▸ About this exercise
After locating the line that contains "1296x799 pixels. How", output that line and each one following it, exactly, to the end of the entries. No pictures.

[Records supplied Boundary: Start]

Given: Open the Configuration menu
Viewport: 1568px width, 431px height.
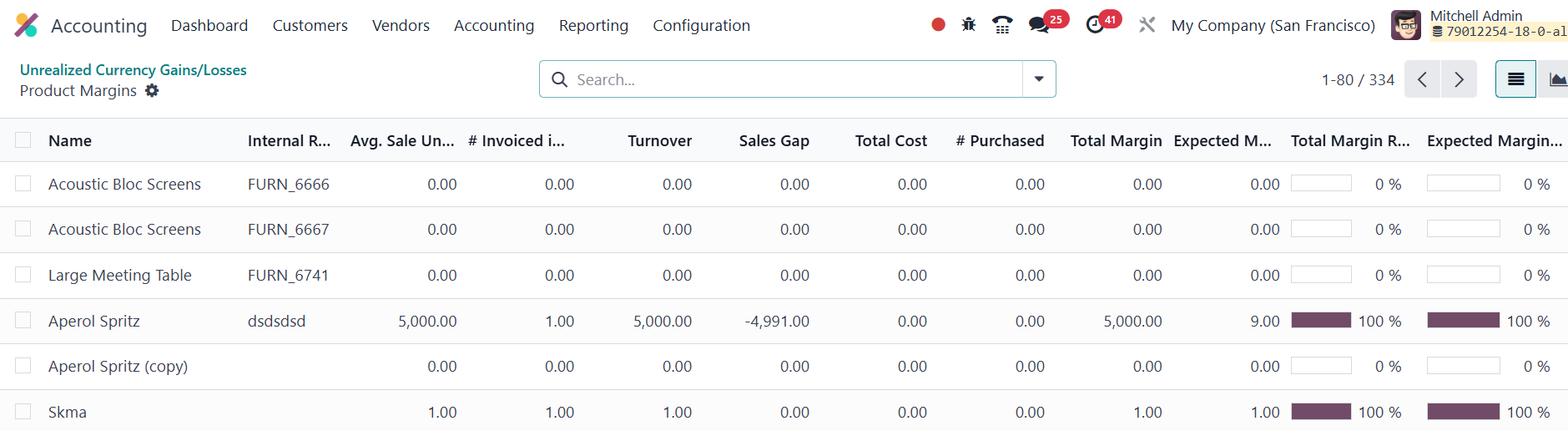Looking at the screenshot, I should (701, 25).
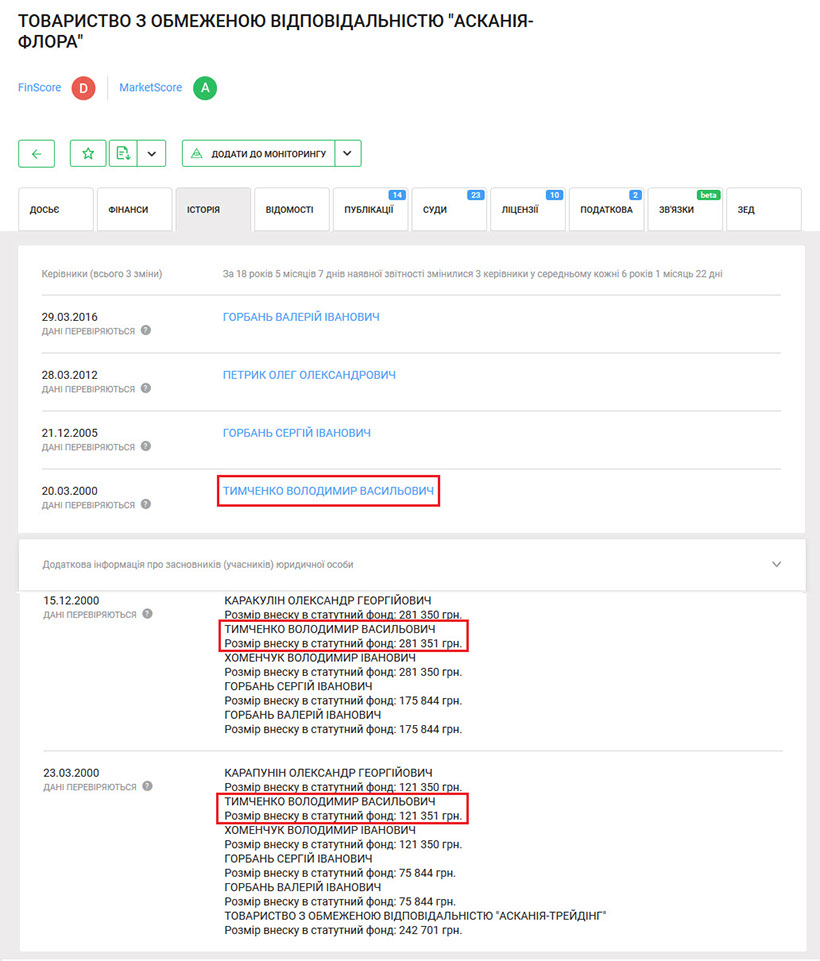Screen dimensions: 820x961
Task: Open link ГОРБАНЬ ВАЛЕРІЙ ІВАНОВИЧ
Action: pos(301,317)
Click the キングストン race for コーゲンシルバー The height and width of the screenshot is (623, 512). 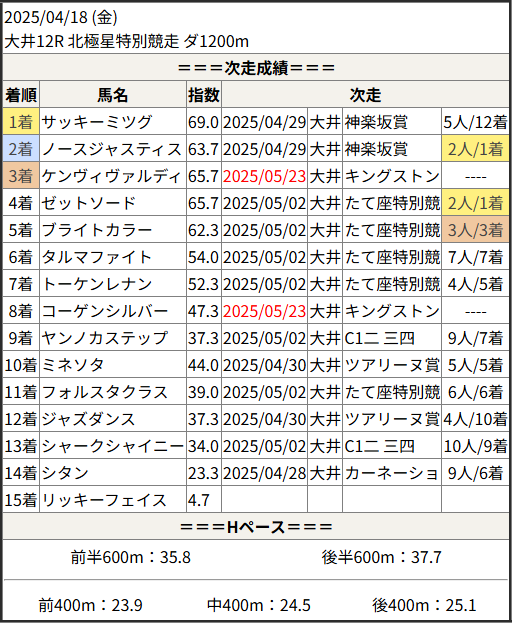[392, 311]
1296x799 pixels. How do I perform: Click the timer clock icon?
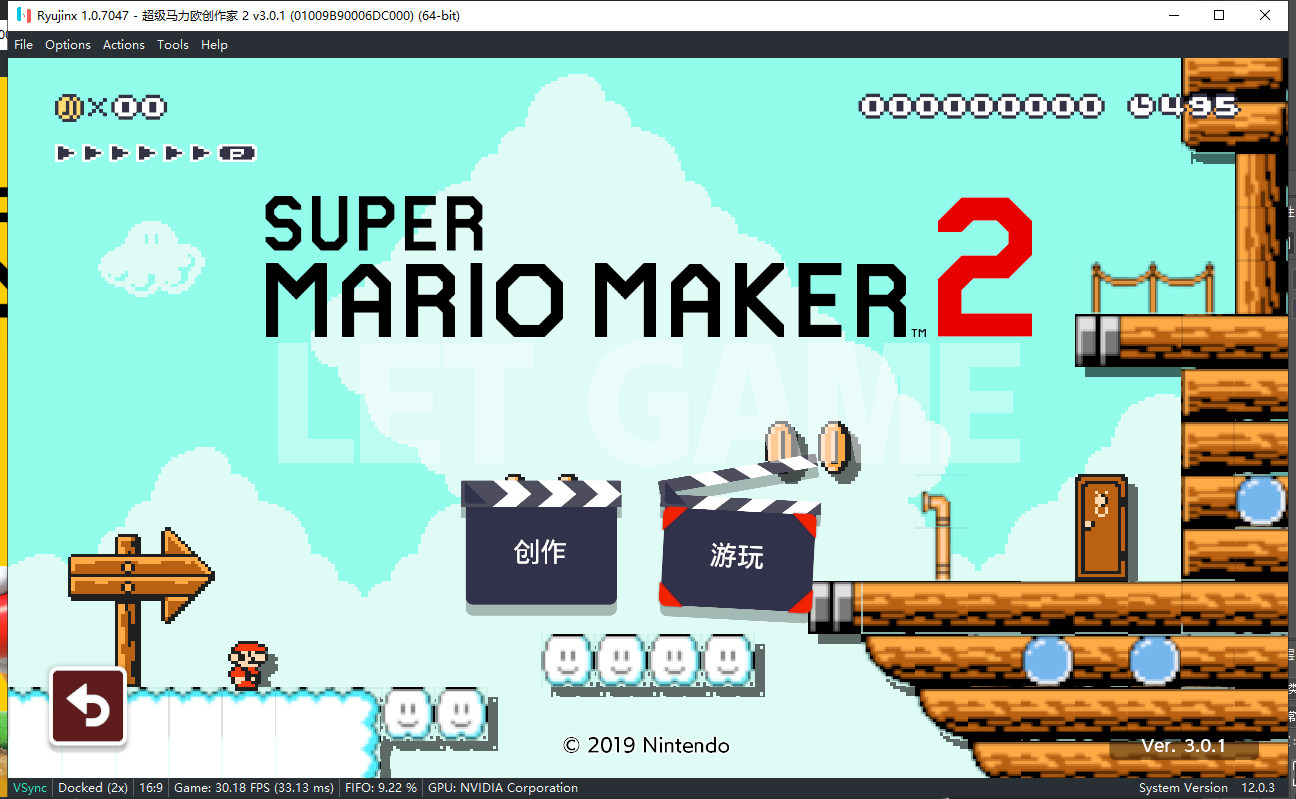coord(1143,106)
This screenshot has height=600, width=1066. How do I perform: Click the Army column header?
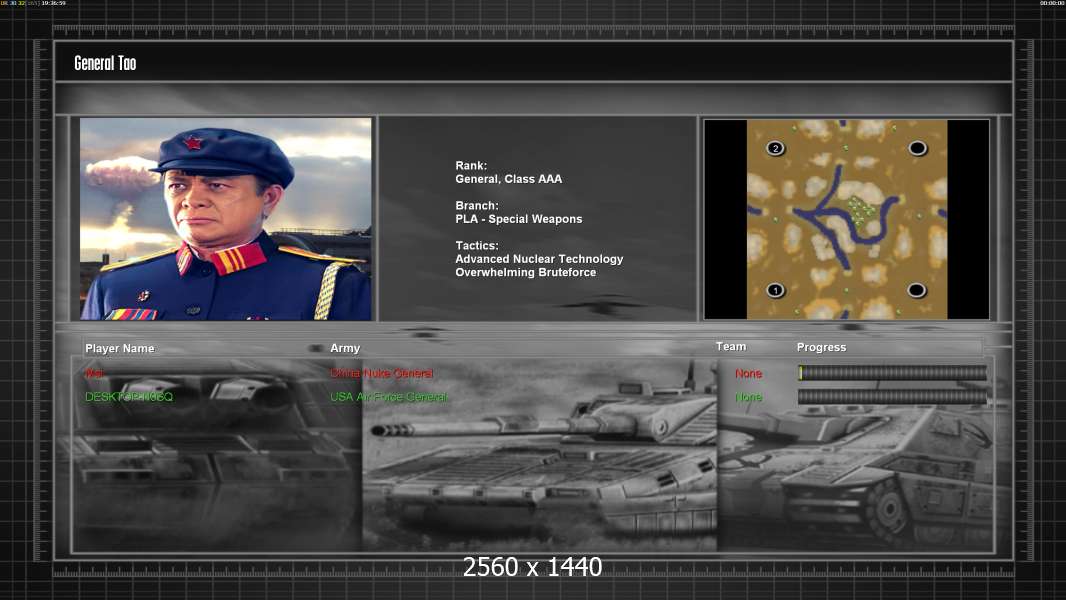point(345,348)
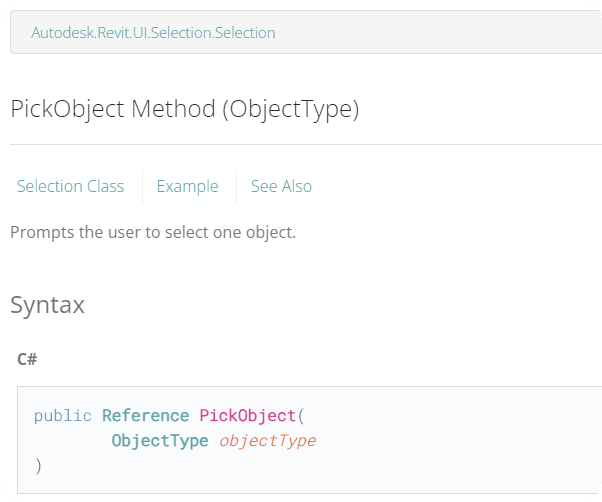Click the Autodesk.Revit.UI.Selection.Selection namespace link
The width and height of the screenshot is (602, 502).
153,33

[Records supplied Boundary: End]

▸ Output below
1296x799 pixels. How do I perform: Click the timer clock icon?
coord(1143,106)
This screenshot has height=600, width=1066. How do I perform: Click the Army column header?
point(345,348)
Click the Autodesk.Revit.UI.Selection.Selection namespace link
The width and height of the screenshot is (602, 502).
153,33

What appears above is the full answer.